Pingouin
Pingouin is an open-source statistical package written in Python 3 and based mostly on Pandas and NumPy. It provides a comprehensive yet user-friendly set of functions for various statistical tests, including ANOVAs, correlations, regressions, Bayes Factors, effect sizes, and reliability analysis. The current stable version is 0.6.1, and the library maintains a frequent release cadence with ongoing development.
Warnings
- breaking The `plot_shift` function was removed in Pingouin 0.6.0. Any code relying on this function will break.
- breaking The minimum required SciPy version for `compute_bootci` was bumped to 1.10.0 in Pingouin 0.6.0. Ensure your SciPy installation meets this requirement to avoid `ImportError` or unexpected behavior.
- deprecated The `pingouin.gzscore()` function is deprecated and will be removed in a future release. It is recommended to use `scipy.stats.gzscore()` instead for robust z-score calculation.
- gotcha Pingouin functions, especially those involving paired measurements (e.g., paired T-test, correlation, repeated measures ANOVA), automatically perform listwise deletion of missing values. This means entire rows with any missing data are removed, which can be drastic for datasets with many missing values.
- gotcha The `pingouin.rm_anova` function had an issue in earlier versions (pre-0.6.0, specifically around March 2022 releases) where eta-squared (n2) effect size was incorrectly calculated and was identical to partial eta-squared. Users should double-check any effect sizes previously obtained with `rm_anova` from affected versions.
- gotcha The `mediation_analysis` function currently only supports continuous outcome variables and does not work with binary or ordinal outcomes.
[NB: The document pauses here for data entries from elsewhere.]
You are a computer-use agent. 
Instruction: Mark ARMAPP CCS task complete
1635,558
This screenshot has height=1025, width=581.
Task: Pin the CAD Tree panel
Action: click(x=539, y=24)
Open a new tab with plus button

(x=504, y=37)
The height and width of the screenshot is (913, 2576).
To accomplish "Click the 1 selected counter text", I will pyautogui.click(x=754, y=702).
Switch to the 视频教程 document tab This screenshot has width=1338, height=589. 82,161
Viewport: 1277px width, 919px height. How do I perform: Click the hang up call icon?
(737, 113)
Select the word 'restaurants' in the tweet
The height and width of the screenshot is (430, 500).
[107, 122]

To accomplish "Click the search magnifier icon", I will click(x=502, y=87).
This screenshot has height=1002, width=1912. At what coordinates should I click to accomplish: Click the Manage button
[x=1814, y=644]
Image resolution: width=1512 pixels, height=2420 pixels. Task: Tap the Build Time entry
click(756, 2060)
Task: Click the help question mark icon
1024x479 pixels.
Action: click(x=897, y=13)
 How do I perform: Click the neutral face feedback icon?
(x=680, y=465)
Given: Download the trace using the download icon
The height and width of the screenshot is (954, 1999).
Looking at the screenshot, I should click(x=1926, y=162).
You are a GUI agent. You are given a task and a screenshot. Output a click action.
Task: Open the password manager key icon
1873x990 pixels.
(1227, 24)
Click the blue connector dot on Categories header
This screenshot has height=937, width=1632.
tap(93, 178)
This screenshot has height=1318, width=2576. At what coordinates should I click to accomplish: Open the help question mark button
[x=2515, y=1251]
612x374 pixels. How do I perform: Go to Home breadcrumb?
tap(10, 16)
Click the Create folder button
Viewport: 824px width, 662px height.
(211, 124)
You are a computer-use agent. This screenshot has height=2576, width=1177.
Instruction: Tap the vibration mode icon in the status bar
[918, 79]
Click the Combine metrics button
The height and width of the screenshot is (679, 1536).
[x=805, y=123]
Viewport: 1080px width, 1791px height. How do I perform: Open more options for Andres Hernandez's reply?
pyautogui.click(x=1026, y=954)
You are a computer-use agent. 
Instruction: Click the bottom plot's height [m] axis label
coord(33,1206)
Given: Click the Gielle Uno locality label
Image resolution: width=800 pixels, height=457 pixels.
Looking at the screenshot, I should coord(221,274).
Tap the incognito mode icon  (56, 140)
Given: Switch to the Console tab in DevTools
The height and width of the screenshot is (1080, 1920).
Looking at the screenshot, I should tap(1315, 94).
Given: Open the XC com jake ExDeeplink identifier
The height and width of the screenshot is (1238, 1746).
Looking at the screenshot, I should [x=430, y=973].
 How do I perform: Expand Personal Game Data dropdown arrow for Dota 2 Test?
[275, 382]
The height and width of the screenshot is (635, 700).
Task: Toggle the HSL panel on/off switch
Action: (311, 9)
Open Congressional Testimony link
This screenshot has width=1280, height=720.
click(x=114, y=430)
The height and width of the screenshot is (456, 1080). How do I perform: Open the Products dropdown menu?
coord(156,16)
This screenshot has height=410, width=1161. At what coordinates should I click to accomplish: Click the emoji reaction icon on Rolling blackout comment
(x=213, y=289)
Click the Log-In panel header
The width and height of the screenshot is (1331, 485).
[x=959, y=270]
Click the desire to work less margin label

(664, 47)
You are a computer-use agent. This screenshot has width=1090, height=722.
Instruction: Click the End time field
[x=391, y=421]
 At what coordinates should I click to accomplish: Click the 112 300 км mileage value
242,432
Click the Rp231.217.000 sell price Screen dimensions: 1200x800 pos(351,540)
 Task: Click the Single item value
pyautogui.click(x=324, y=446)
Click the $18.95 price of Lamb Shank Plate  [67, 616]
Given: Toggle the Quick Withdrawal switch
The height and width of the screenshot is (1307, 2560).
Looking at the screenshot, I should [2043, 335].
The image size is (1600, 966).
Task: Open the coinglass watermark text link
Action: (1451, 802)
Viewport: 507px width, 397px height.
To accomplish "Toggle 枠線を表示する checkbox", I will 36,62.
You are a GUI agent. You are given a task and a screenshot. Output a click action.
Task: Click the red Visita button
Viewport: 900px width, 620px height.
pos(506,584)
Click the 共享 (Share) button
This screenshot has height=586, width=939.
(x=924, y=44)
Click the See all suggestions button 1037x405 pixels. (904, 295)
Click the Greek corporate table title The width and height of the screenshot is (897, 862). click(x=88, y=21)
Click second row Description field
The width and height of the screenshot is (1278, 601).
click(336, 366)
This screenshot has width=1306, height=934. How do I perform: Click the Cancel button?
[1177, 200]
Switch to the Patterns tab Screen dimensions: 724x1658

Additionally, the p-value for the indirect effect should be interpreted with caution as it's computed using a bootstrap distribution and not strictly conditioned on a true null hypothesis.
Install
-
pip install pingouin -
conda install -c conda-forge pingouin
Imports
- pingouin
import pingouin as pg
- ttest
from pingouin import ttest
Quickstart
import pingouin as pg
import numpy as np
import pandas as pd
# Simulate two independent groups of data
np.random.seed(123)
data_group1 = np.random.normal(loc=10, scale=2, size=30)
data_group2 = np.random.normal(loc=12, scale=2.5, size=30)
# Perform an independent samples t-test
result = pg.ttest(data_group1, data_group2, correction='auto')
print(result)
# Example with a DataFrame for ANOVA
df_anova = pd.DataFrame({
'dv': [10, 12, 11, 13, 15, 14, 16, 18, 17, 19, 20, 22],
'group': ['A']*4 + ['B']*4 + ['C']*4
})
aov_result = pg.anova(data=df_anova, dv='dv', between='group')
print("\nANOVA Result:")
print(aov_result)